Segment Open
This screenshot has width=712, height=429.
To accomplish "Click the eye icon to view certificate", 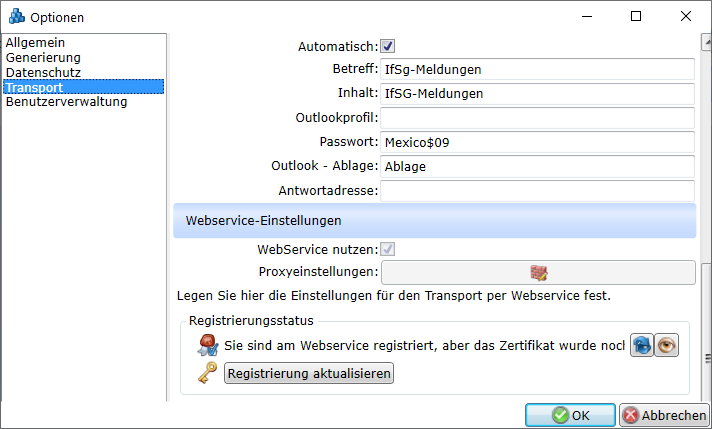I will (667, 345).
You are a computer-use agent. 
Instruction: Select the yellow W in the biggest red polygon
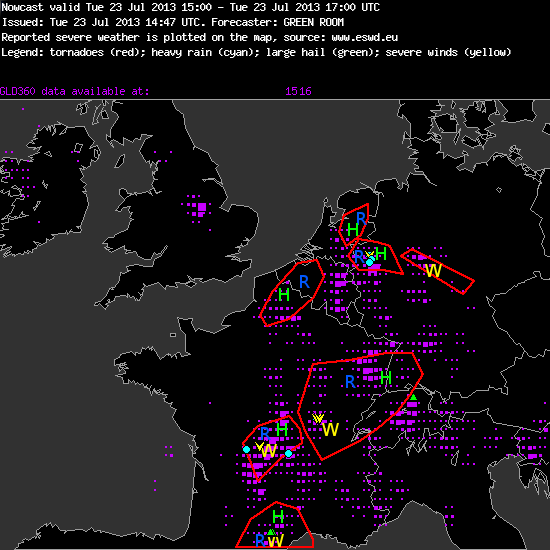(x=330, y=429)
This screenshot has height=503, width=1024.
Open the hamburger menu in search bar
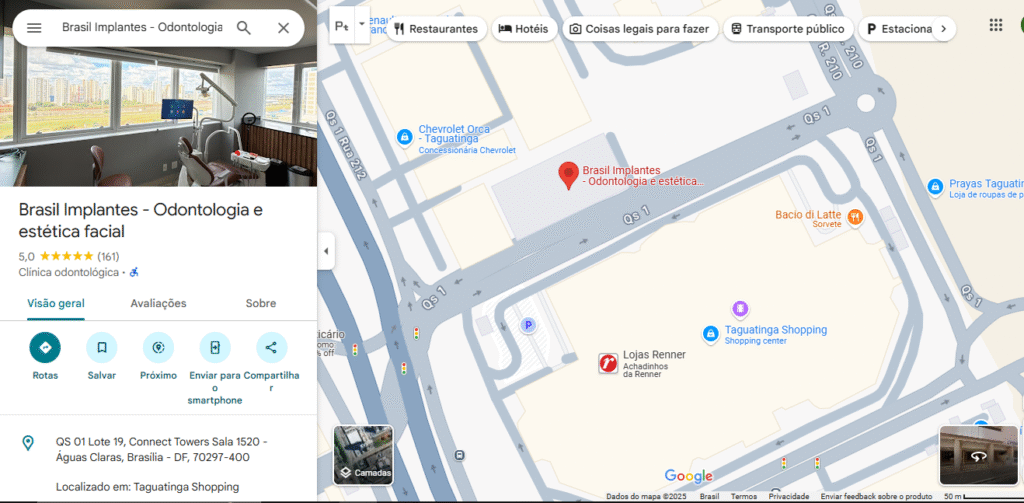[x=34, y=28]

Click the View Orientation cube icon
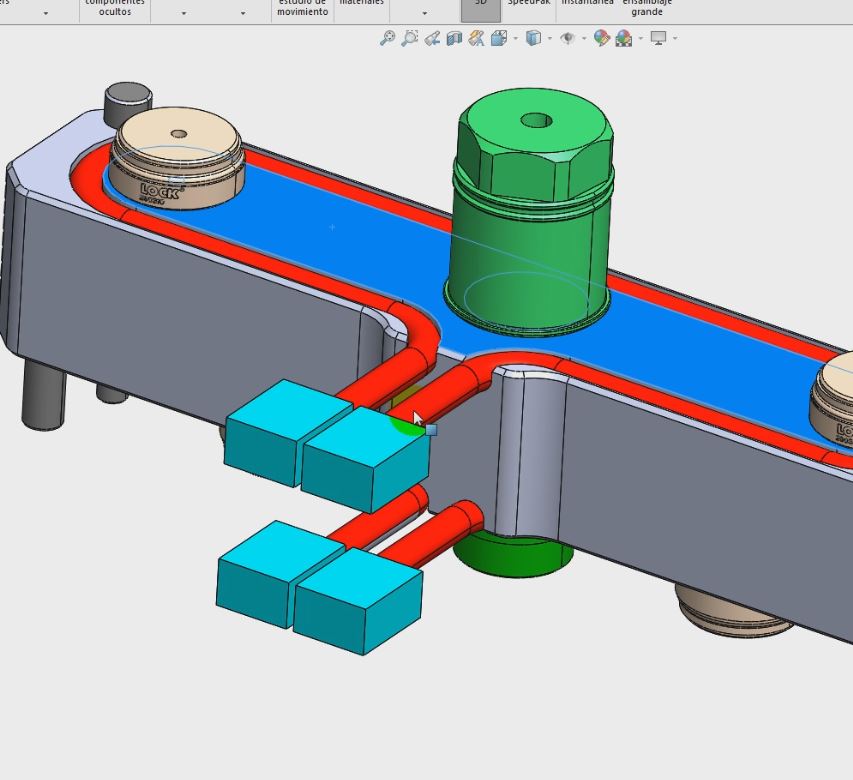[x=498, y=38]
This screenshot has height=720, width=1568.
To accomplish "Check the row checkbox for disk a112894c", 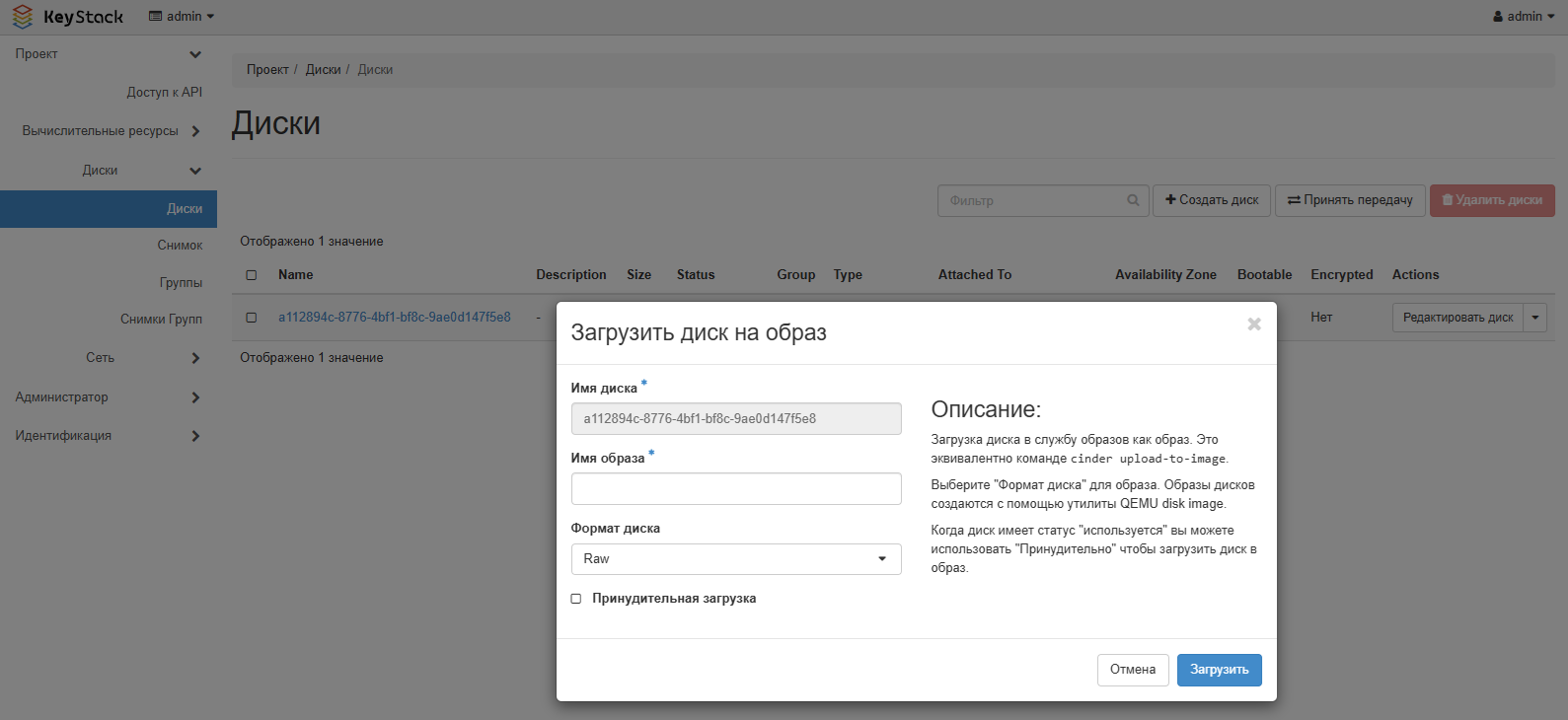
Segment Closed
Segment Open
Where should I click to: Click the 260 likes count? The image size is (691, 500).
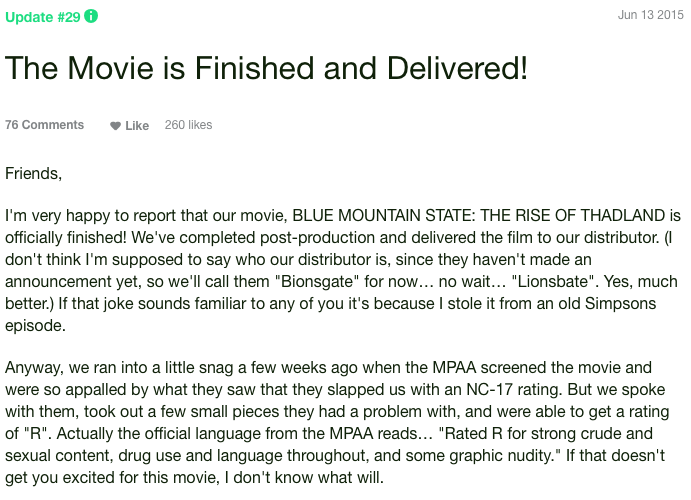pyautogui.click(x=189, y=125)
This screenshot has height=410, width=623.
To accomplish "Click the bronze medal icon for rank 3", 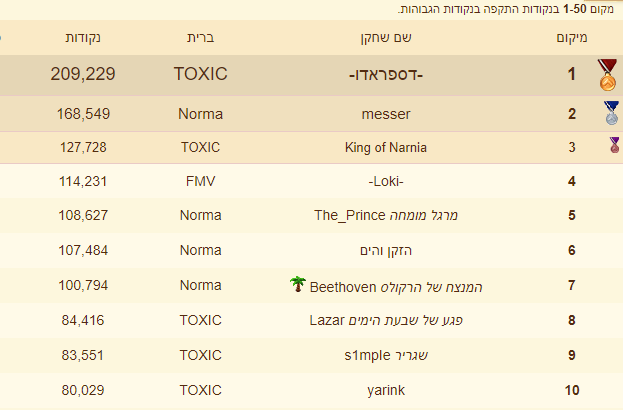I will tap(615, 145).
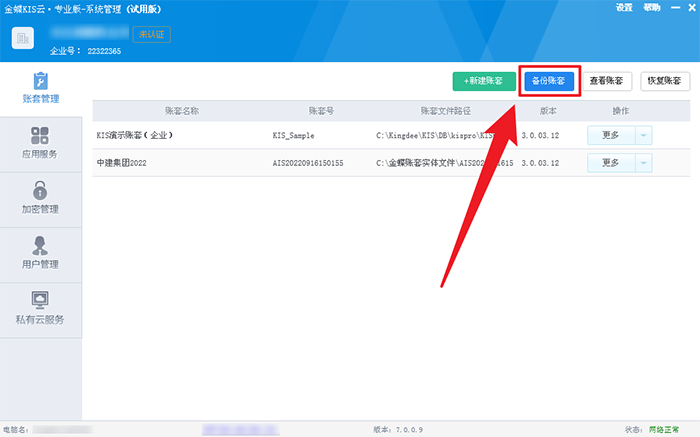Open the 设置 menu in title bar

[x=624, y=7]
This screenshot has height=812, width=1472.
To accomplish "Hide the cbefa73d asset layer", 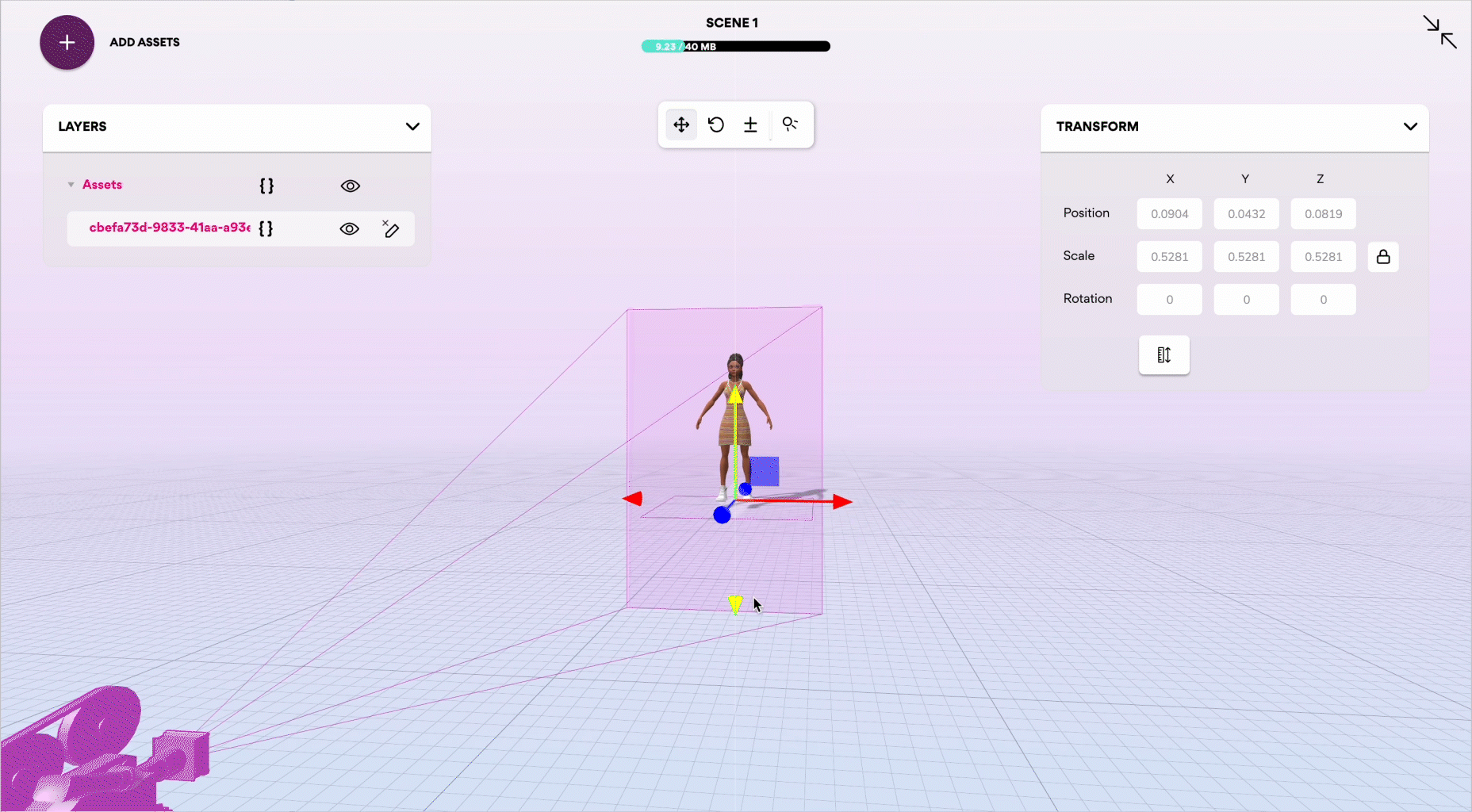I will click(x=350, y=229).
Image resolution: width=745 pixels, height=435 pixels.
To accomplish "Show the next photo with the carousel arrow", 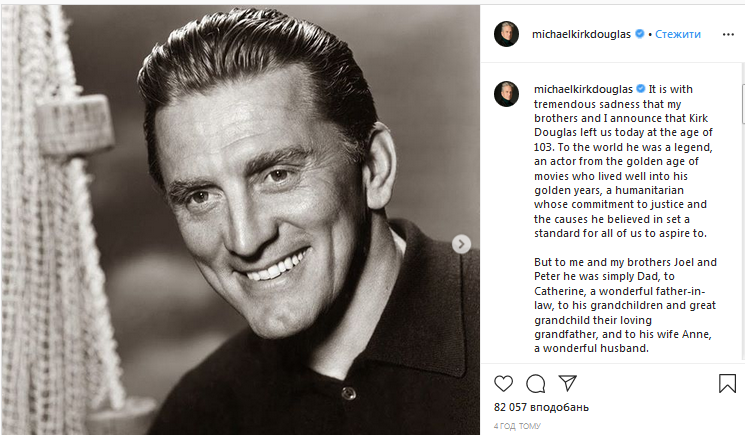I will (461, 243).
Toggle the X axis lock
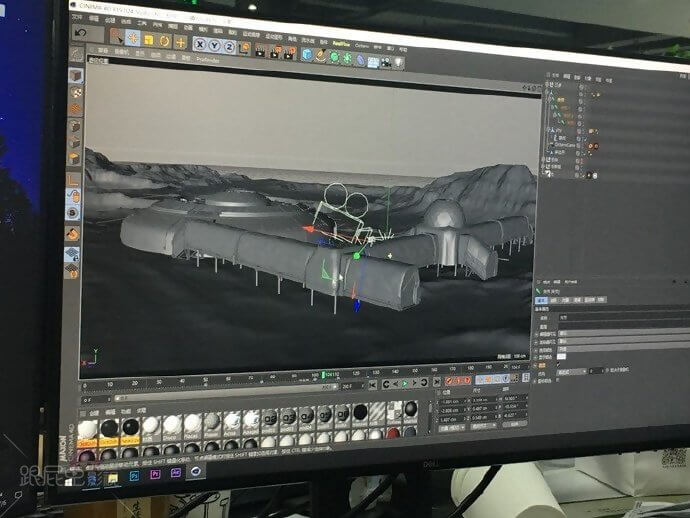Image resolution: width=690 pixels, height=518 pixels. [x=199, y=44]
Segment Closed
▶ [YOUR GOAL] Your answer should be the lines above that contain the word "screenshot", copied out.

▶ [RESPONSE TO THE EXERCISE]
This screenshot has width=712, height=429.
This screenshot has height=503, width=1024.
This screenshot has height=720, width=1568.
This screenshot has height=410, width=623.
This screenshot has height=812, width=1472.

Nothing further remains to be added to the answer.